Additional Thoughts from Simon Willison's 2024 Review

Simon Willison's summary of AI developments in 2024 makes for compelling reading – as I have previously shared on my blog. Upon reviewing it again and processing my own notes, I thought I would share some additional thoughts here.

As AI models grow more sophisticated, they place increasing demands on users. Yet, as Willison observes and I’ve already linkblogged about, most people are simply presented with a prompt input box without proper guidance on how to use it effectively.

A drum I’ve been banging for a while is that LLMs are power-user tools—they’re chainsaws disguised as kitchen knives. They look deceptively simple to use—how hard can it be to type messages to a chatbot?—but in reality you need a huge depth of both understanding and experience to make the most of them and avoid their many pitfalls.

What are we doing about this? Not much. Most users are thrown in at the deep end. The default LLM chat UI is like taking brand new computer users, dropping them into a Linux terminal and expecting them to figure it all out.

It's an important democratic issue to ensure that the gap between those who can use the models smartly and those who cannot remains as small as possible.
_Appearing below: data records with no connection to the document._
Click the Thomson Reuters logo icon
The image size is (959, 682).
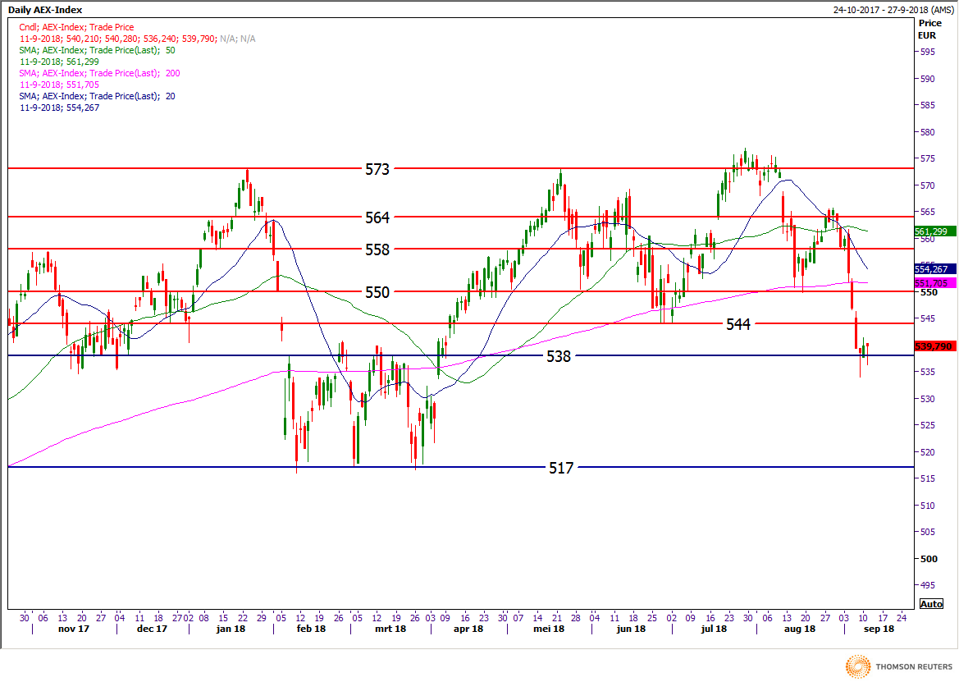point(858,666)
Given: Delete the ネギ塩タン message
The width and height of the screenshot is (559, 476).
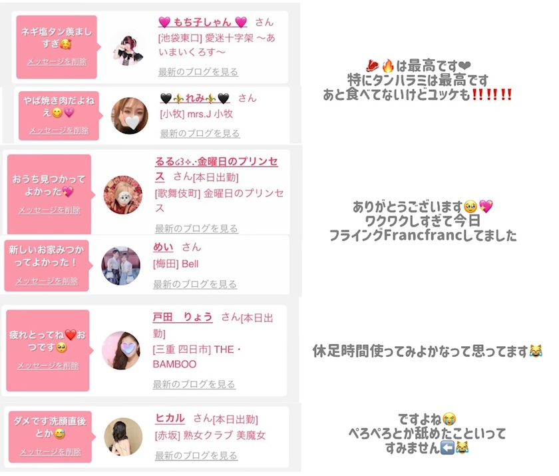Looking at the screenshot, I should click(x=57, y=62).
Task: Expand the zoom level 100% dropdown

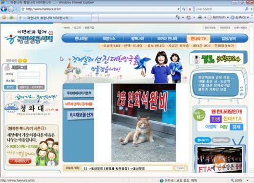Action: (248, 181)
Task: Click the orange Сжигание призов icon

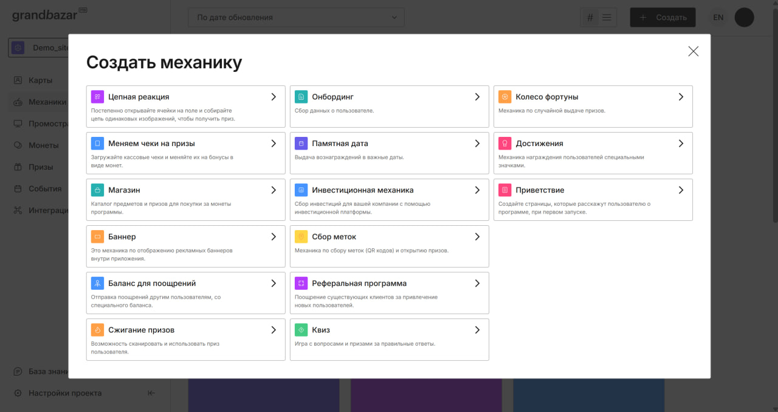Action: click(x=97, y=330)
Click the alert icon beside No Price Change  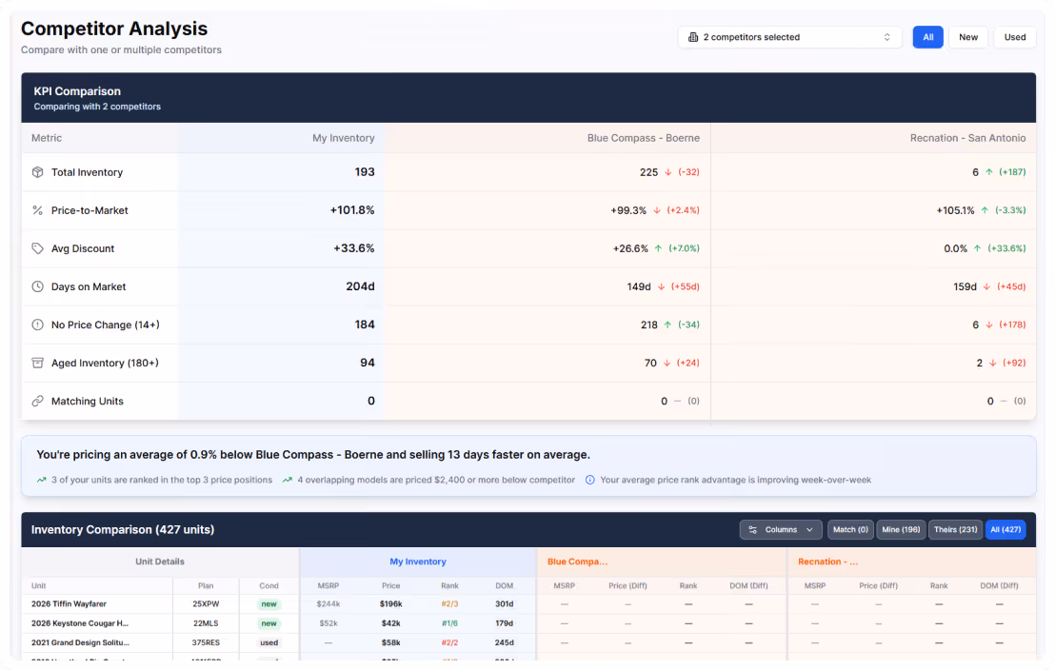(35, 325)

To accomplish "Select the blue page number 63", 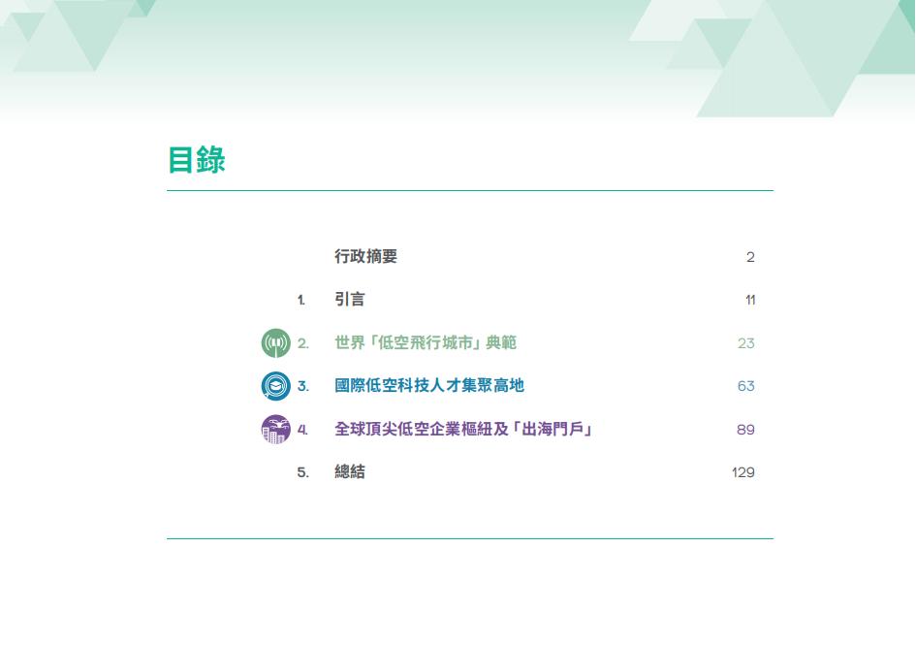I will (x=745, y=386).

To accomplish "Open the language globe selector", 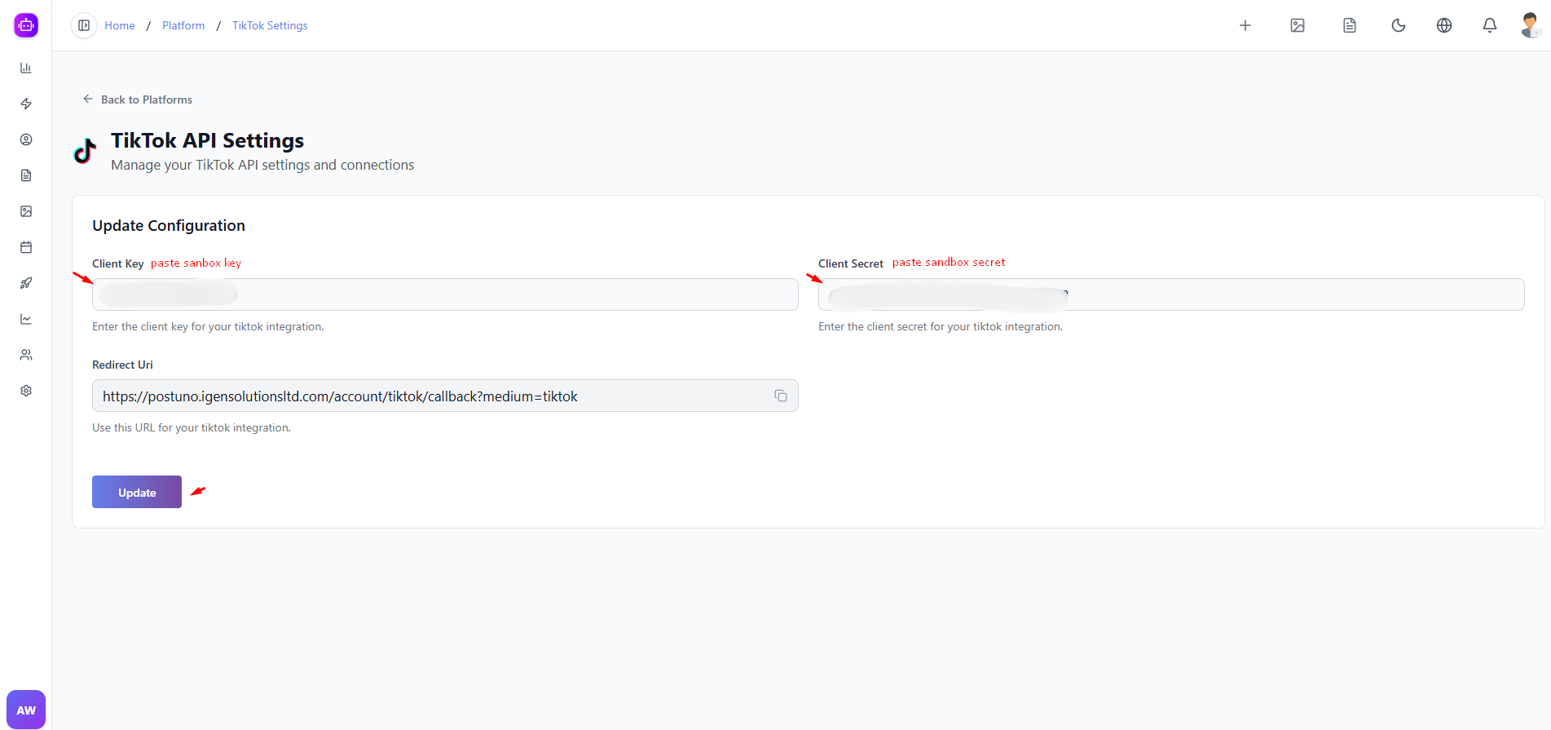I will [1443, 25].
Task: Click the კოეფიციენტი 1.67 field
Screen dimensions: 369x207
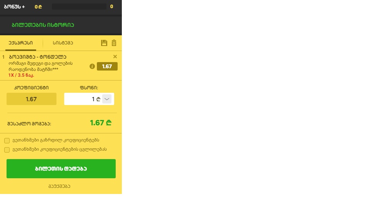Action: [32, 99]
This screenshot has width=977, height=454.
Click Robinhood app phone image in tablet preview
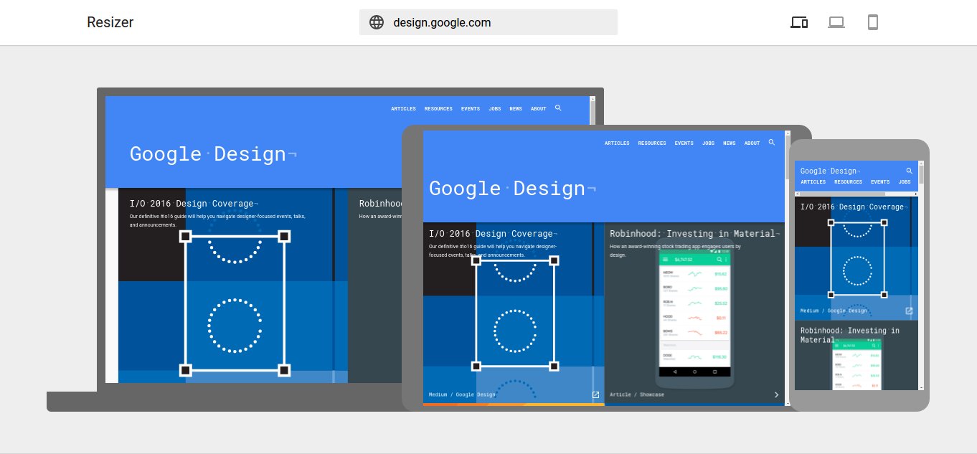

Most people have heard of ChatGPT by now. How many have heard of Claude? The knowledge gap between the people who actively follow this stuff and the 99% of the population who do not is vast. The pace of change doesn’t help either.

An important step in deriving significant value from the models is developing methods to evaluate their responses. There are major global benchmarks, but they measure general capabilities. For users, whether we're talking about organizations or individuals, there's reason to consider how best to evaluate both different models and different system prompts.

It’s become abundantly clear over the course of 2024 that writing good automated evals for LLM-powered systems is the skill that’s most needed to build useful applications on top of these models. If you have a strong eval suite you can adopt new models faster, iterate better and build more reliable and useful product features than your competition.

The environmental aspects of the models pull in two directions simultaneously:

On one hand, the models are becoming increasingly resource-efficient, which is reflected in their usage costs:

These price drops are driven by two factors: increased competition and increased eﬃciency. The eﬃciency thing is really important for everyone who is concerned about the environmental impact of LLMs. These price drops tie directly to how much energy is being used for running prompts.

Here’s a fun napkin calculation: how much would it cost to generate short descriptions of every one of the 68,000 photos in my personal photo library using Google’s Gemini 1.5 Flash 8B (released in October), their cheapest model?[...] That’s a total cost of $1.68 to process 68,000 images. That’s so absurdly cheap I had to run the numbers three times to confirm I got it right.

For less efficient models I find it useful to compare their energy usage to commercial flights. The largest Llama 3 model cost about the same as a single digit number of fully loaded passenger flights from New York to London. That’s certainly not nothing, but once trained that model can be used by millions of people at no extra training cost.

On the other hand, gigantic data centers are currently being built around the world – and not always in locations where conditions for minimizing environmental impact are optimal:

The much bigger problem here is the enormous competitive buildout of the infrastructure that is imagined to be necessary for these models in the future.

In this context, it's interesting that increasingly powerful models are becoming possible to run on a regular computer.

That same laptop that could just about run a GPT-3-class model in March last year has now run multiple GPT-4 class models!

Just before writing this blog post, I installed Llama 3.2 Vision on my own computer (a MacBook Pro M1) and had it write captions for some of my photographs. It's not as fast and doesn't produce quite as good results as if I were to use one of the cloud services, but it happens entirely on my own hardware. And there are many use cases where speed doesn't matter, and where the quality of the text is sufficient.